Arithmetic-Mean $μ$P for Modern Architectures: A Unified Learning-Rate Scale for CNNs and ResNets
This provides a unified learning-rate scaling principle for convolutional and deep residual networks, addressing a key bottleneck in training deep models, though it is incremental as it builds on existing parameterization methods.
The paper tackles the challenge of selecting appropriate learning rates for scaling the depth of modern deep networks, particularly in heterogeneous architectures like CNNs and ResNets, by introducing Arithmetic-Mean μP (AM-μP) and proving a learning rate scaling law of η*(L) ∝ L^{-3/2}, enabling zero-shot transfer across depths without tuning.

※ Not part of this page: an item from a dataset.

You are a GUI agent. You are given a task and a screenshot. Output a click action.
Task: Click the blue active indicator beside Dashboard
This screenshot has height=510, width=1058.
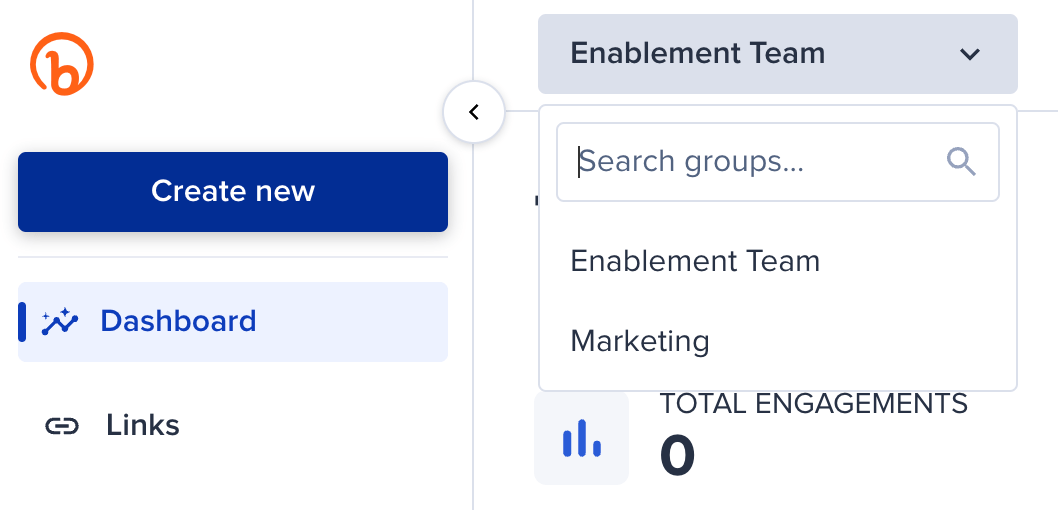pyautogui.click(x=23, y=321)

Choosing an appropriate learning rate remains a key challenge in scaling depth of modern deep networks. The classical maximal update parameterization ($μ$P) enforces a fixed per-layer update magnitude, which is well suited to homogeneous multilayer perceptrons (MLPs) but becomes ill-posed in heterogeneous architectures where residual accumulation and convolutions introduce imbalance across layers. We introduce Arithmetic-Mean $μ$P (AM-$μ$P), which constrains not each individual layer but the network-wide average one-step pre-activation second moment to a constant scale. Combined with a residual-aware He fan-in initialization - scaling residual-branch weights by the number of blocks ($\mathrm{Var}[W]=c/(K\cdot \mathrm{fan\text{-}in})$) - AM-$μ$P yields width-robust depth laws that transfer consistently across depths. We prove that, for one- and two-dimensional convolutional networks, the maximal-update learning rate satisfies $η^\star(L)\propto L^{-3/2}$; with zero padding, boundary effects are constant-level as $N\gg k$. For standard residual networks with general conv+MLP blocks, we establish $η^\star(L)=Θ(L^{-3/2})$, with $L$ the minimal depth. Empirical results across a range of depths confirm the $-3/2$ scaling law and enable zero-shot learning-rate transfer, providing a unified and practical LR principle for convolutional and deep residual networks without additional tuning overhead.